Using Apache Spark to Analyze the Bitcoin Blockchain

The hadoopcryptoledger library provides now a simple example how you can analyze the Bitcoin Blockchain with Apache Spark. Previously, I described how you can use Hadoop MR or any other Hadoop ecosystem-compatible application to analyze it.

Basically, it leverages the HadoopRDD API to read the Hadoop File Format of the hadoopcryptoledger library.
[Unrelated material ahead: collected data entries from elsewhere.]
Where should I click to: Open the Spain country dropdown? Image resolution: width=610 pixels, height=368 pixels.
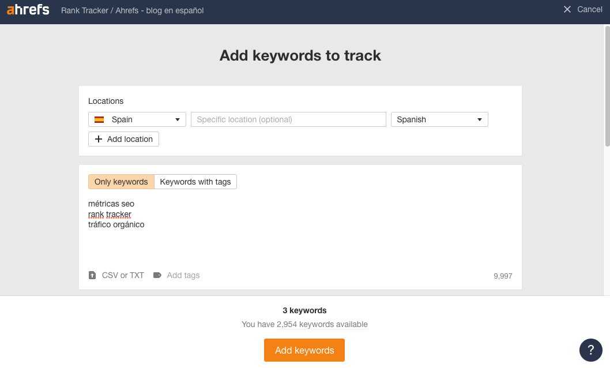click(137, 119)
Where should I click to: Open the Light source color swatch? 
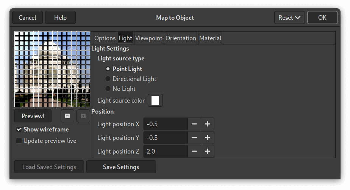click(155, 100)
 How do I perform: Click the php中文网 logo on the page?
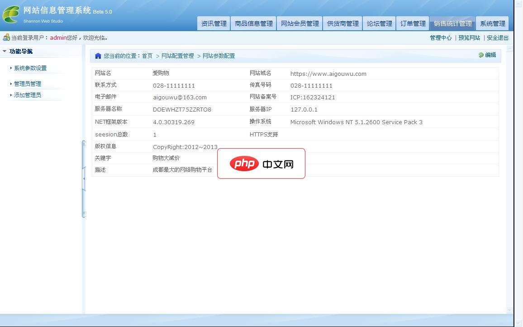pos(261,164)
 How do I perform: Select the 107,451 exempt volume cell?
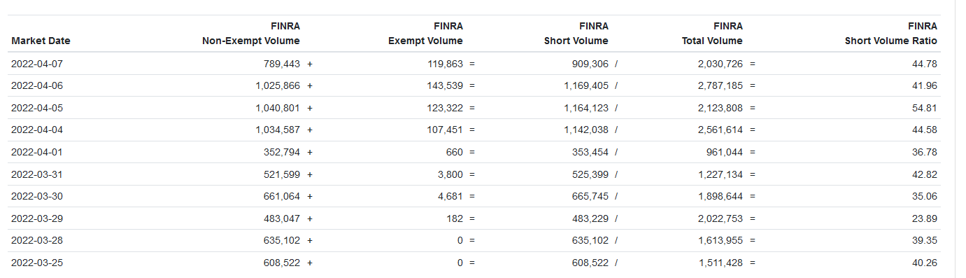coord(445,130)
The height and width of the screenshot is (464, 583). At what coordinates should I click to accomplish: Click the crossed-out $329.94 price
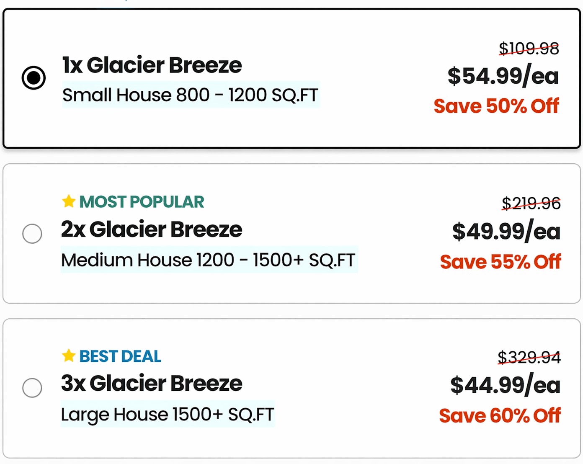click(529, 357)
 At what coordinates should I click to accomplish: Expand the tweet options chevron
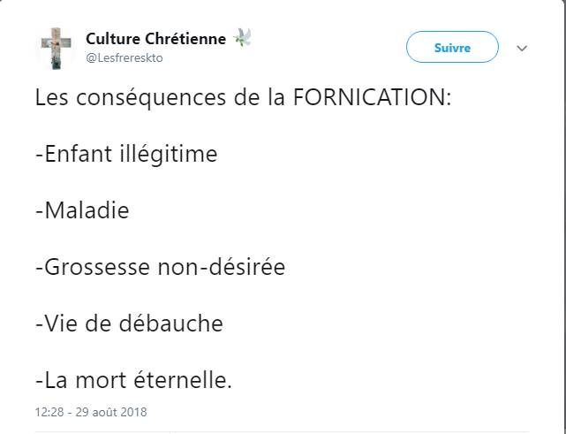pos(522,48)
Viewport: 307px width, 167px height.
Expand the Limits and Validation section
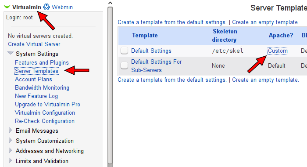coord(10,161)
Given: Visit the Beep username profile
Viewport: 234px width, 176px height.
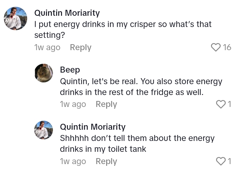Looking at the screenshot, I should [x=70, y=70].
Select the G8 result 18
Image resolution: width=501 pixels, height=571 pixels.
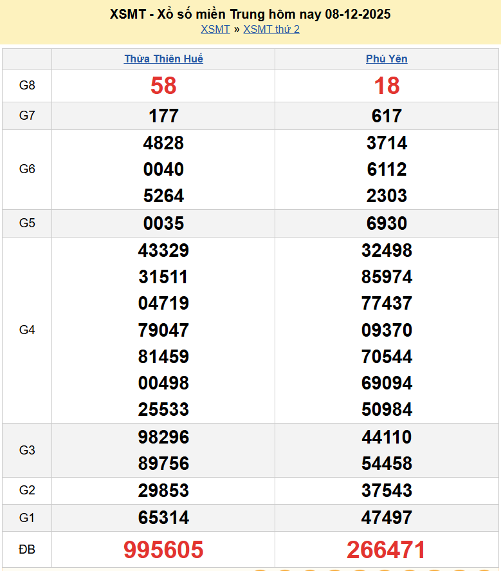point(387,86)
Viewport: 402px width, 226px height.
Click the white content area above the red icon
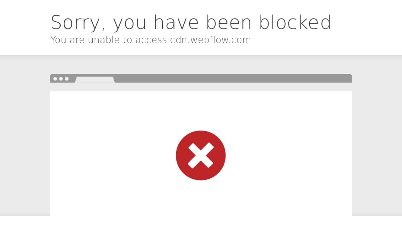click(201, 110)
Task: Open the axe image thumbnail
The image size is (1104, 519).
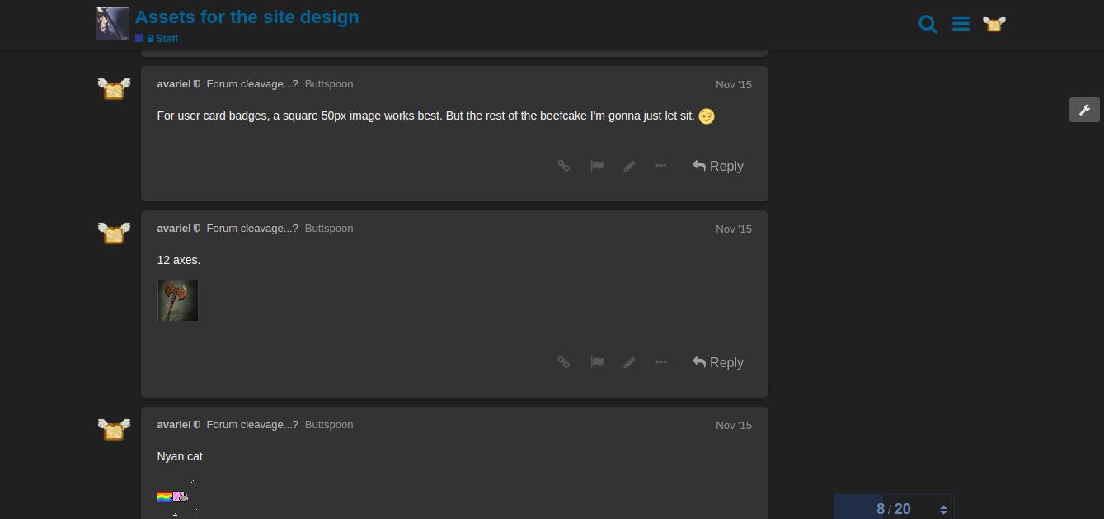Action: coord(178,300)
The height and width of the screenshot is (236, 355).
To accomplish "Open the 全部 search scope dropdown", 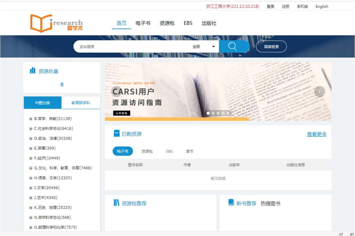I will click(x=204, y=47).
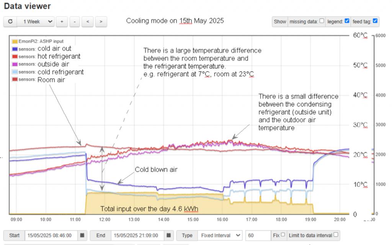
Task: Enable the Fix interval checkbox
Action: tap(283, 235)
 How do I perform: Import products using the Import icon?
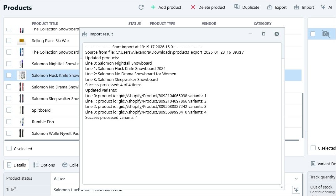tap(297, 7)
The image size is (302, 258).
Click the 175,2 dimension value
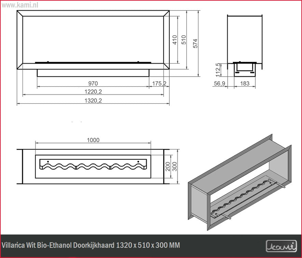coord(159,83)
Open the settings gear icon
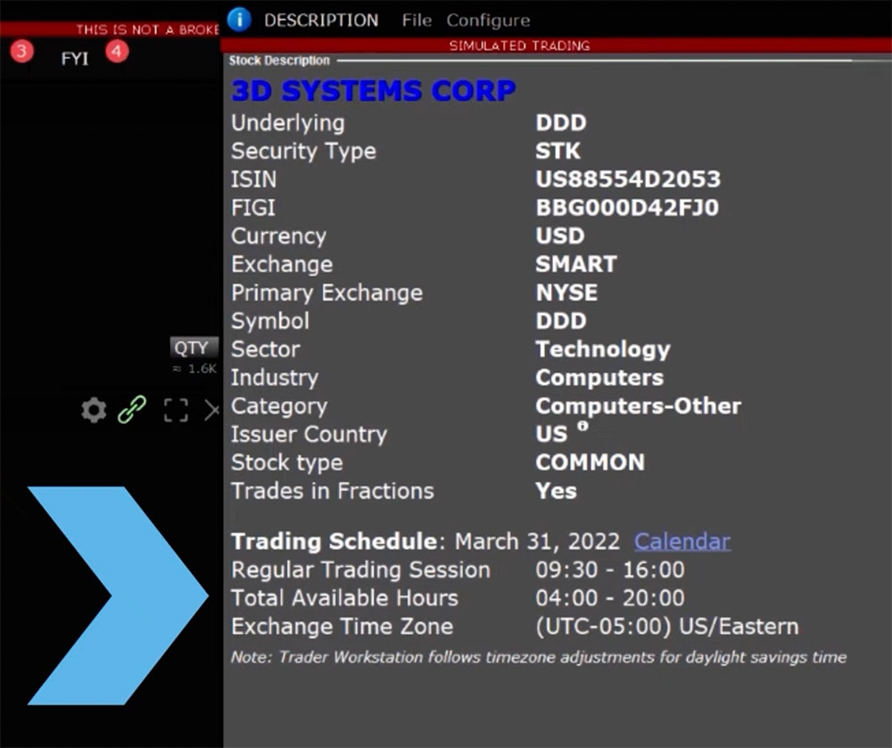The image size is (892, 748). 94,410
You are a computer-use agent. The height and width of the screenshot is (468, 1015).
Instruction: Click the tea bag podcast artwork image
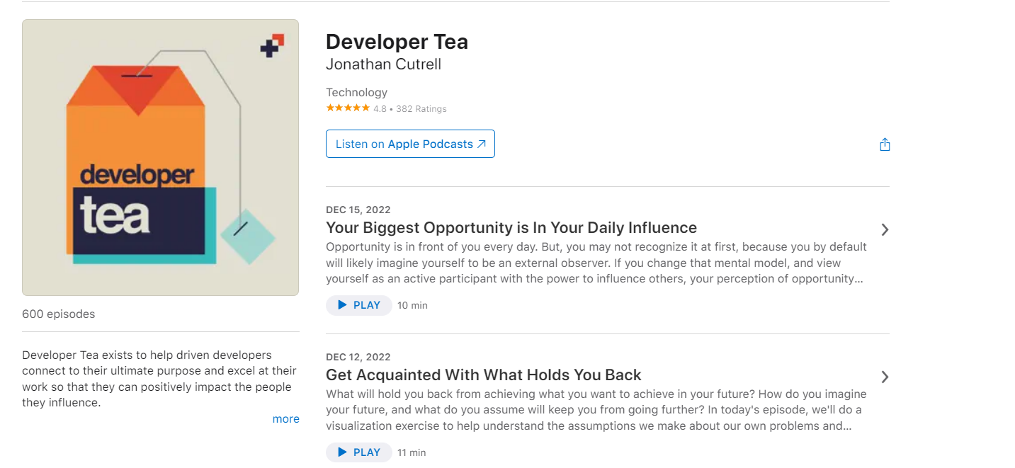click(x=160, y=156)
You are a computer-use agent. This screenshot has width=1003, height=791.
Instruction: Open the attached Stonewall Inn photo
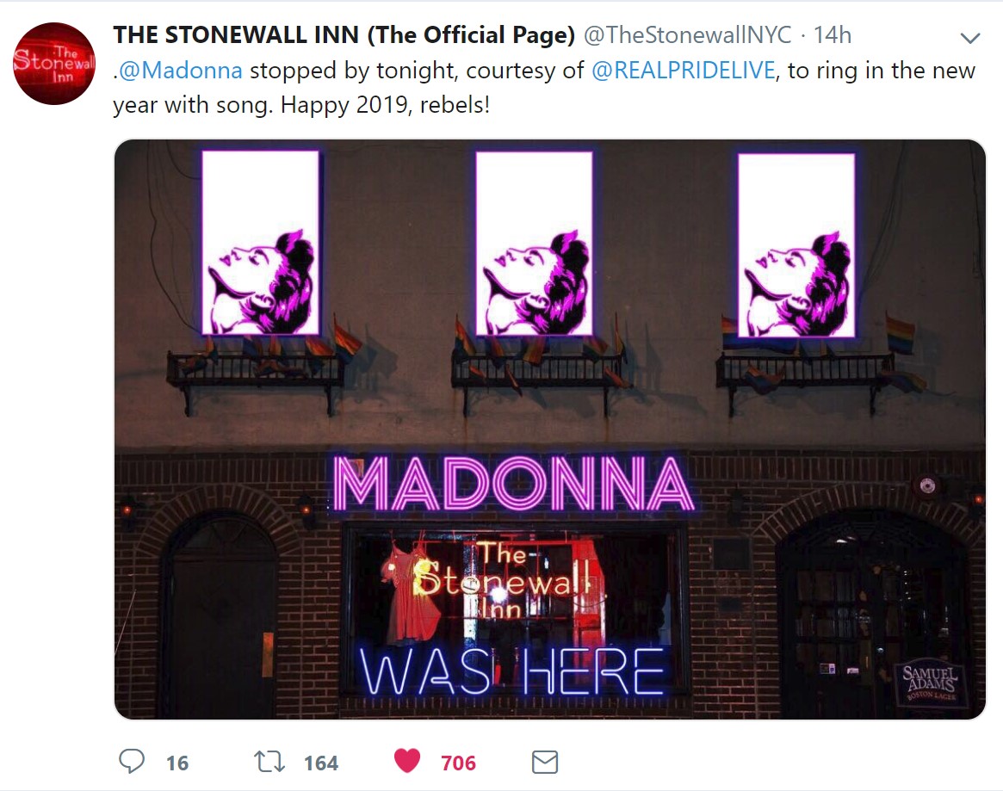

Afterwards you can apply any transformation on it or combine it with other data loaded with Spark.

You can apply the following generic Spark optimization techniques:

  • Extract in the map step only the data you need as simple data types or arrays of simple data types.

  • If you reuse the data more often then you might want to store it in a format optimized for analytics, such as ORC or Parquet.

  • Extract data as vectors that you process as vectors, e.g. in the Bitcoin Blockchain you can use the granularity of all the transactions in one block (usually between 1000-2000 transactions). This enables you to leverage JVM optimizations, such as java.util.Arrays.parallel*, SIMD (Single Instruction Multiple Data Values) or Streams (both JDK8) and reduces overhead. Additionally, use concurrent data structures, such as CopyOnWriteArrayList, *Queues, ConcurrentMaps, ConcurrentSets. However, use only the data of the transaction that you really need.
  • Use as serialization format Dataframes or Datasets instead of RDD. This means that the data is stored more compact in memory and thus can be processed as well as transferred faster.
    • Additionally think about encoding information as bits (especially doubles are very costly for storing pricing information), dates as int or timestamps as long.

  • …. many more

In the coming weeks, further extensions are planned to be published:

  • Integration of Blockchain data into Hive to enable end users to use SQL queries to analyze the Blockchain

  • Some common analytics pattern to analyze the Bitcoin economy

  • Some technical patterns, such as Bitcoin block validation

  • A flume source for receiving new Bitcoin blocks including Economic and technical consensus (storing and accessing it in the Hadoop ecosystem, e.g. in Hbase)

  • Adding support for more crypto ledgers, such as Ethereum